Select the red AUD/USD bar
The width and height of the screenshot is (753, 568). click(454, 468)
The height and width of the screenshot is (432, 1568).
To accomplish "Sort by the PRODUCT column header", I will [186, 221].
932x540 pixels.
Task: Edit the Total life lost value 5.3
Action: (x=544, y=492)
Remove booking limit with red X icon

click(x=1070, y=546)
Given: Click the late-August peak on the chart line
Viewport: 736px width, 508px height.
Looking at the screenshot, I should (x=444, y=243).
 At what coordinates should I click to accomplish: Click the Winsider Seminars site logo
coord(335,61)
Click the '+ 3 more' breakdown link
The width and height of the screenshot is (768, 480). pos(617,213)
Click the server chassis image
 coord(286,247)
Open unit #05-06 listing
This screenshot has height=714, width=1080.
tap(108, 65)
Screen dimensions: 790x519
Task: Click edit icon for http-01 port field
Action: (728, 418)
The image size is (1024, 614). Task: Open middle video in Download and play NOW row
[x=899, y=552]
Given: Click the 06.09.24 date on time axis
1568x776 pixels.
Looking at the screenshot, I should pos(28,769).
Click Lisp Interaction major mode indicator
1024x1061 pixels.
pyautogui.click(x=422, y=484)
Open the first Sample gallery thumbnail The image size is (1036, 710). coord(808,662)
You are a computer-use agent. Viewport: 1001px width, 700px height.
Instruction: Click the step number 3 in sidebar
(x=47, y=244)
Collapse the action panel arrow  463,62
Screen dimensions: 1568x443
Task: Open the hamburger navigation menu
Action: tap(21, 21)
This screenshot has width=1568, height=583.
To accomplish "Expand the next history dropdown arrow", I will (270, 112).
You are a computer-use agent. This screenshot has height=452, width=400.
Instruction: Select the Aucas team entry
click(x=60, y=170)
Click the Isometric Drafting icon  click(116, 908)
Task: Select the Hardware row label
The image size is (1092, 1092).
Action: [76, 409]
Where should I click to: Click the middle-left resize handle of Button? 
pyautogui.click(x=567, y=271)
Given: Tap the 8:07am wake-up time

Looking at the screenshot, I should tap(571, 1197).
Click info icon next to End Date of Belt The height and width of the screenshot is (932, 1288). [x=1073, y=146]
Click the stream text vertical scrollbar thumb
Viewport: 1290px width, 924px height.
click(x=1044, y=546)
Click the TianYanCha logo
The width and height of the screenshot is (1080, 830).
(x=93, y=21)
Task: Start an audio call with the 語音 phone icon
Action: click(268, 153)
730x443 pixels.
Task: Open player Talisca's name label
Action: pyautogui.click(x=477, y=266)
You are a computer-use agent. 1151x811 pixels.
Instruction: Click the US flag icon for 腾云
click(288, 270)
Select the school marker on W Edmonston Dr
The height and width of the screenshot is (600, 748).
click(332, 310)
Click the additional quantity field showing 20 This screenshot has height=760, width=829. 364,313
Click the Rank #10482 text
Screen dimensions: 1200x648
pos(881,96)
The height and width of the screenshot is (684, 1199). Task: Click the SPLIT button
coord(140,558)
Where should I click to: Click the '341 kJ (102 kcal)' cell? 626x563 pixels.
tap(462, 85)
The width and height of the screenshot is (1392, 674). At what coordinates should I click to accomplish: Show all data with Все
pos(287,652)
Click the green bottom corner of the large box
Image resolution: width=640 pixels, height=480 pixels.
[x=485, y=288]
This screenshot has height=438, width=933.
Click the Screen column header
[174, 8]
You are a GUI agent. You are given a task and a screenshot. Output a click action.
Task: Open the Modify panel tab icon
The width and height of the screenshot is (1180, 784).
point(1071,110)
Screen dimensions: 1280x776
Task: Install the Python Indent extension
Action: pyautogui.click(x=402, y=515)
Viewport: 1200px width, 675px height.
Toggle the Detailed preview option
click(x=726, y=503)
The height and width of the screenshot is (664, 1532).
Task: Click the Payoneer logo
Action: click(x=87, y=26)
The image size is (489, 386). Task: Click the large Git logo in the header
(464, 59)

▶ _Your objective_
Among the lines above, find the one with "Click Lisp Interaction major mode indicator" and the one with "This screenshot has width=1568, height=583.". Quote both and everything between them, exactly.

▶ _Solved exercise_
Click Lisp Interaction major mode indicator
1024x1061 pixels.
pyautogui.click(x=422, y=484)
Open the first Sample gallery thumbnail The image size is (1036, 710). coord(808,662)
You are a computer-use agent. Viewport: 1001px width, 700px height.
Instruction: Click the step number 3 in sidebar
(x=47, y=244)
Collapse the action panel arrow  463,62
Screen dimensions: 1568x443
Task: Open the hamburger navigation menu
Action: tap(21, 21)
This screenshot has width=1568, height=583.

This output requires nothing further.